Publication of criteria is crucial to this implicit contract between marker and marked. The student has to have a way of understanding what is going on in the head of the person who is charged with assessing their work. And there has to be the possibility of discussion ('dialogue') of the grading of the piece of work, framed by reference to those criteria.

In what ways does this empower students to evaluate their own work? Well, if we simply exercise the power inherent in our role, and assert (in effect), "I am right, you are wrong, and all my colleagues would agree on that" then the student who disagrees with us has nowhere to go with their own view of what they have done.

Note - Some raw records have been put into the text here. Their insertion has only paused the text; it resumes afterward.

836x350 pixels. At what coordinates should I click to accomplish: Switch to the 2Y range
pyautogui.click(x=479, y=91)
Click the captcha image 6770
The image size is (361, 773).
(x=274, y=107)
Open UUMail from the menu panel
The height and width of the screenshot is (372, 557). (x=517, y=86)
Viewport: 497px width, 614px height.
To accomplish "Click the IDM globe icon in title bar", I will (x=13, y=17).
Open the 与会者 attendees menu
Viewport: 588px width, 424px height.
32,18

If, on the other hand, they are permitted to see that disagreement can exist with regards to these judgments, then they are in a position to make informed decisions about how to tackle subsequent tasks. They can be encouraged to be confident in working on their approach to these matters. And confidence in studying is an important commodity.

Red or yellow card?

Bear in mind, the types of judgements we are talking about are inherently complex. They often revolve around deciding whether someone has performed 'excellently' on a criterion, or merely 'very well'. The overall grade for a piece of work depends on such fine-cut judgments on multiple criteria, many of which can arguably (and fairly) fall one way or another.

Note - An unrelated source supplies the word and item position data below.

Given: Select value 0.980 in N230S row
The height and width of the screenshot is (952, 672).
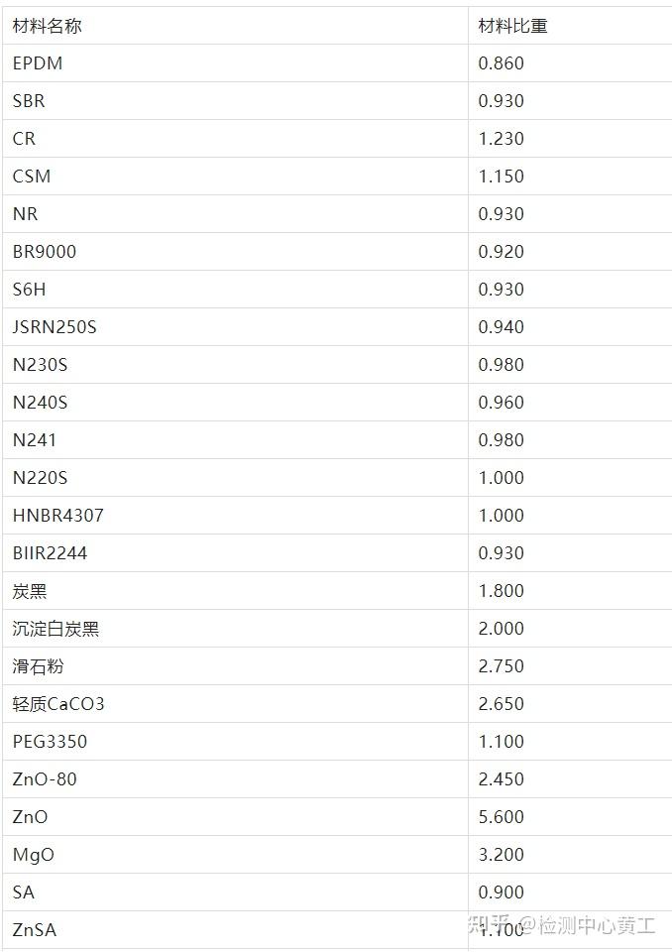Looking at the screenshot, I should (501, 365).
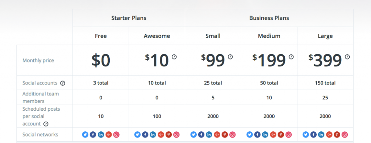Click the Pinterest icon in the Awesome plan column

click(168, 135)
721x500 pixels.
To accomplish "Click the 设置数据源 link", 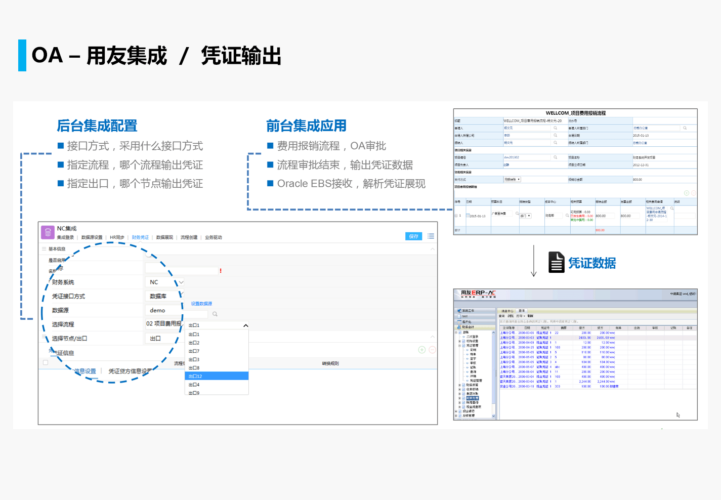I will pos(201,304).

And that is not dissimilar to the way in which the results of a football match can depend on whether a player is sent off for 'using excessive force' instead of merely being cautioned for a 'reckless' challenge, or whether the forward who was standing in an offside position when the winning goal went in was adjudged to have been interfering with play or not. The fact that these sorts of judgments are made in HE when not so very many people are watching, makes it extra important to be open and honest about them.